Over 20 chowkas – makeshift kitchens that make up for the absence of a joint cooking area – spring to life between 8 pm and 10 pm every day. Clay ovens hot up and the firewood crackles as hot rotis disappear into hungry tummies.

“Yehi parampara rahi hai yahaan saalon se,” a constable says. “This has been the tradition for years.”

Wary their superiors might take umbrage, most policemen here request that they not be named.

Asked if the separate kitchens indicate a divide among the ranks, most brush away the concern, saying these groupings are based on friendship. “If you are a Yadav, you will generally have more Yadav friends. So you live together and eat together. The same is true for other castes. Also, if you are from a far off place like Darbhanga, it doesn’t matter whether you are Hindu or Muslim, you will live in close proximity.”

But Barrack number 3 is said to be a Rajput bastion. Barrack 5 is dominated by Bhumihars. Barrack 8 is identified as the one where the Paswans hold sway.

“These are mere indicators that that particular caste outnumbers the rest in that barrack. You will also find a Dalit in a Bhumihar barrack. It’s not that the entire barrack belongs to the Bhumihars,” says a hawaldar.

In need of a desperate facelift amid overflowing toilets, cramped sleeping areas and lack of official holidays during election season, the barracks are no less than war zones. The main buildings were built in the 1960s, says a senior officer. “The facilities were built keeping in mind the strength of the force at that time. Over the years, the numbers have risen exponentially but the facilities have remained the same. Major renovations are also a problem because we don’t have a place where we can shift these people to allow repair work to begin.”

As things stand now, there are over 5,000 people crammed in different buildings. Each floor is stuffed with beds where people are sometimes forced to take turns to sleep.
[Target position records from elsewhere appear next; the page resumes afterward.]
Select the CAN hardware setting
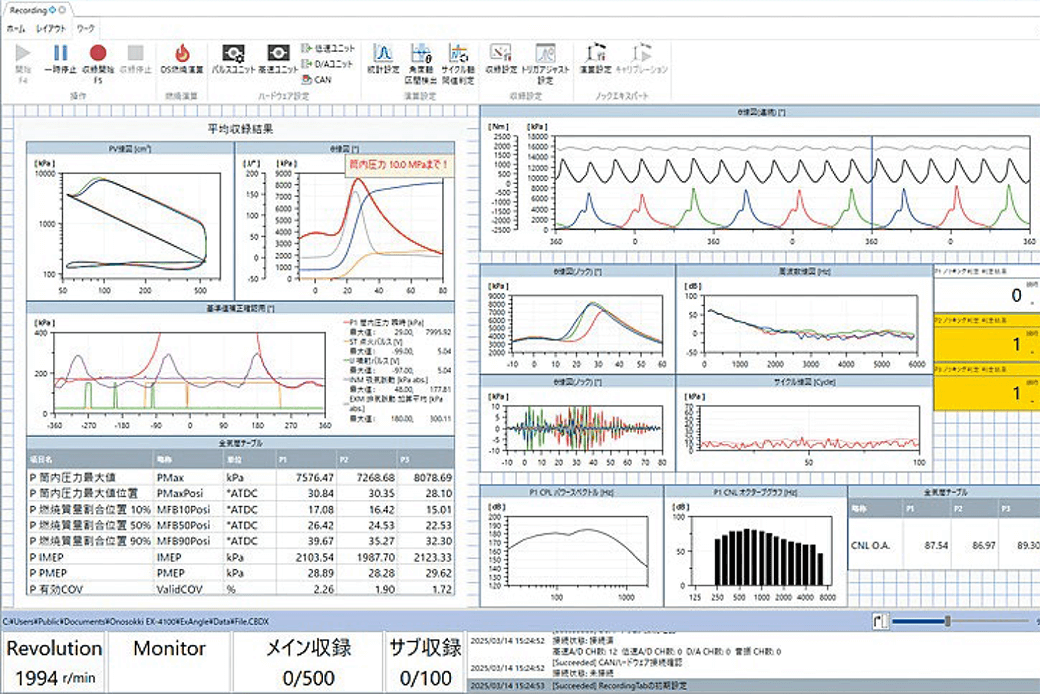 tap(322, 78)
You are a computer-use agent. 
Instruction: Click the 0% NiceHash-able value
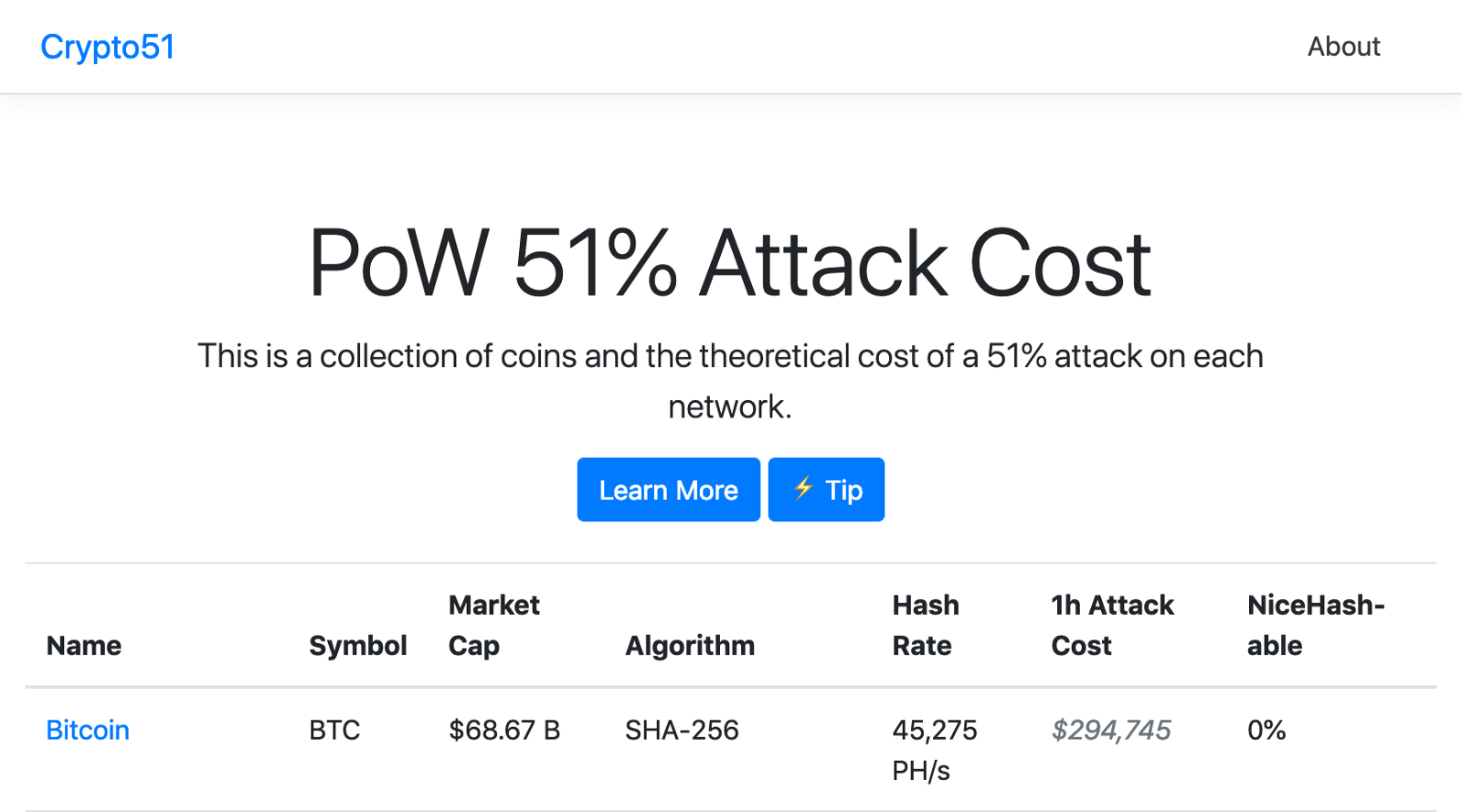1266,730
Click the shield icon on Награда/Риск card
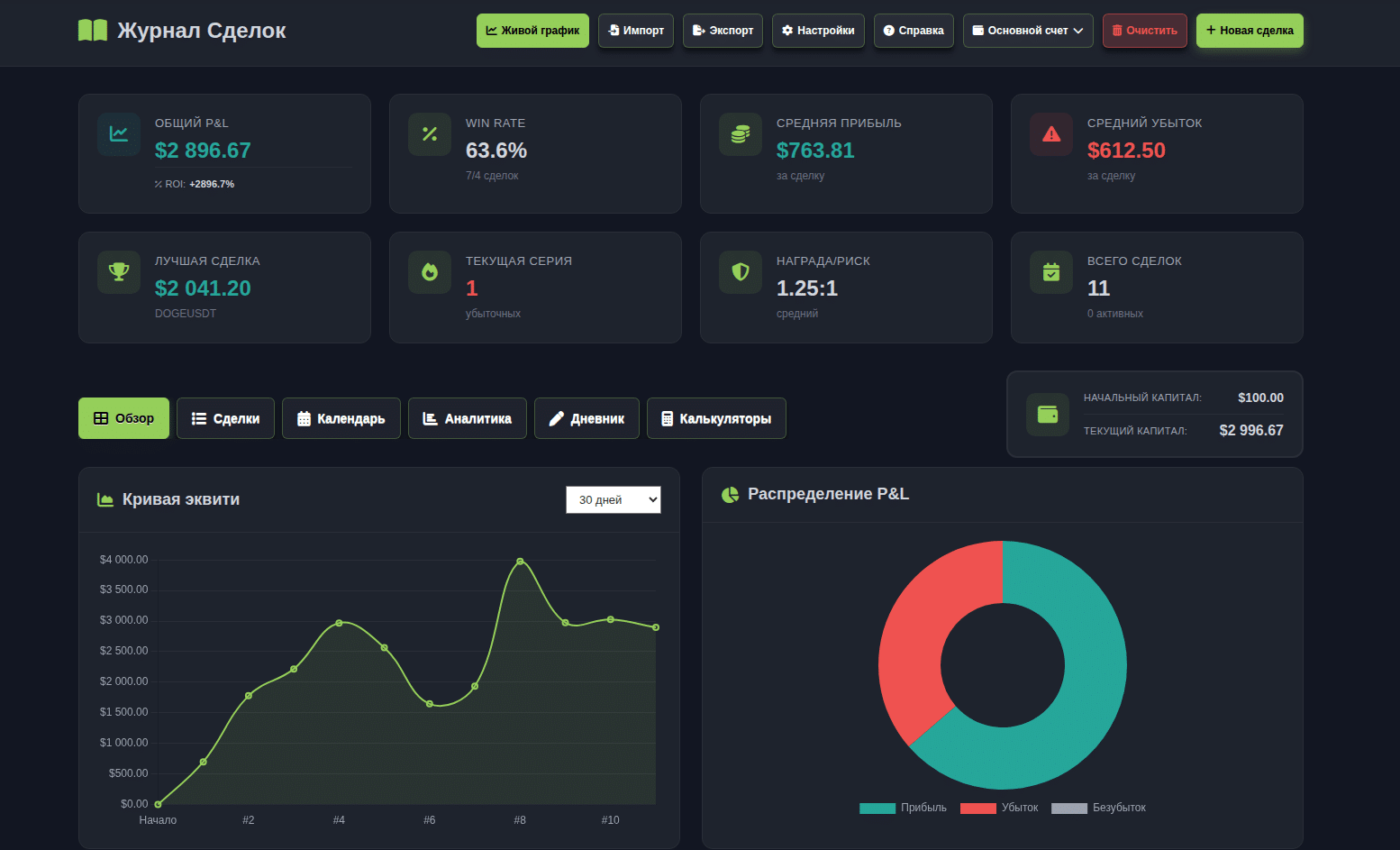 (x=741, y=272)
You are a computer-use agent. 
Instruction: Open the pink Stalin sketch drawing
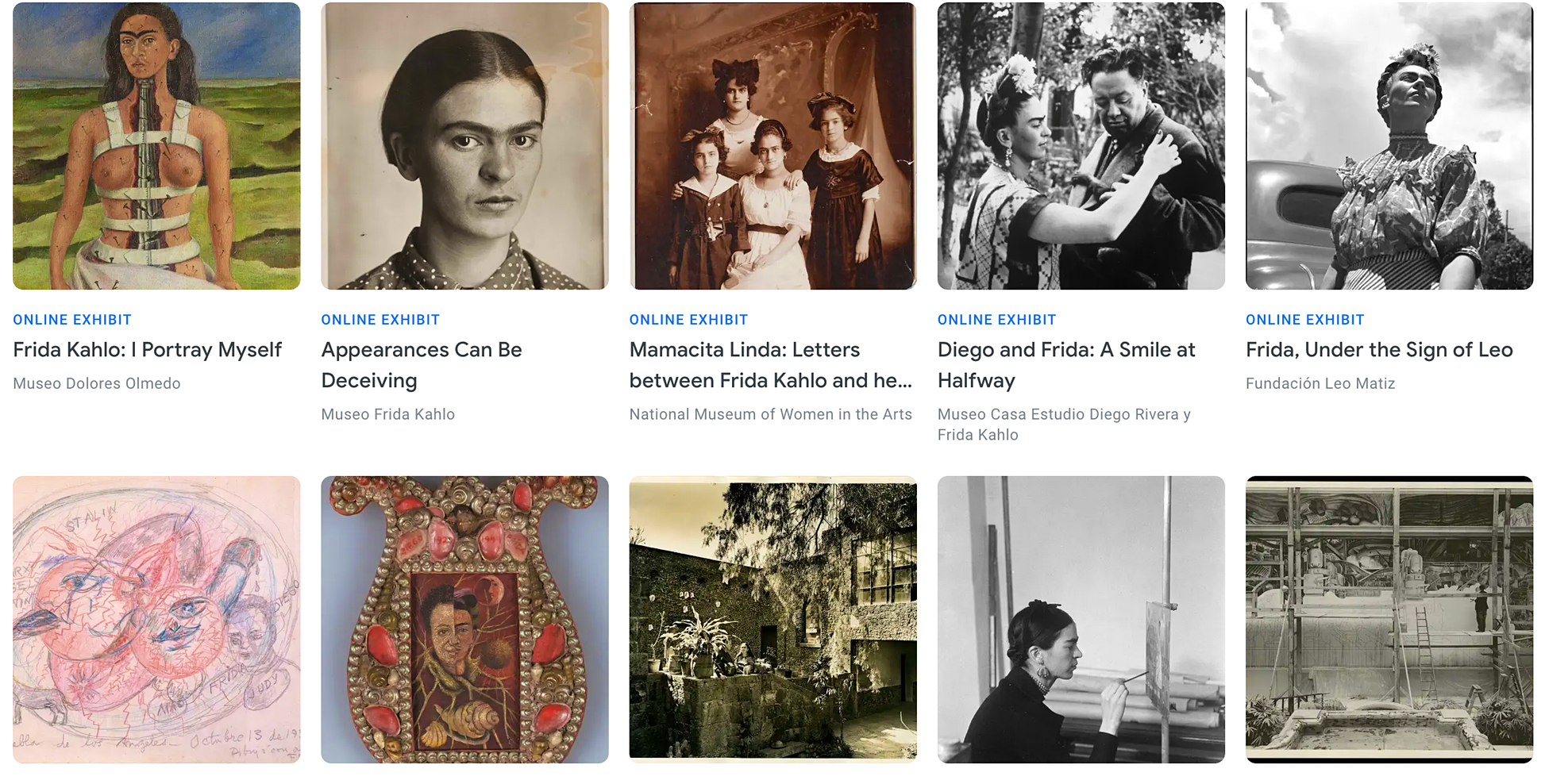click(x=156, y=620)
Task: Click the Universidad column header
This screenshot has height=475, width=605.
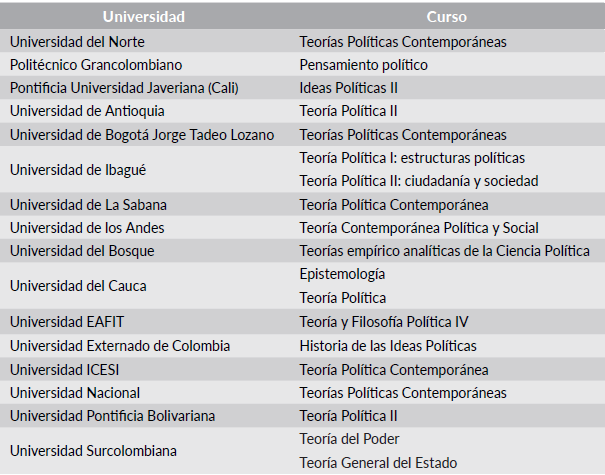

The ceilings are crumbling after the monsoon rains and chunks of concrete can land on a sleeping policeman’s head at any time.

And the elections are not good news because the barracks, already bursting at the seams, will have to accommodate another few thousand men in the coming days.

The recent protests by the policemen’s association to force the authorities to take stock of their living conditions are yet to bear fruit.

“A lot is said about the improved law and order condition in the city and the state. Who made it possible?” asks a visibly frustrated cop. “People blame us for everything without realising what we go through to make Bihar a safe place. And look what we get for it?”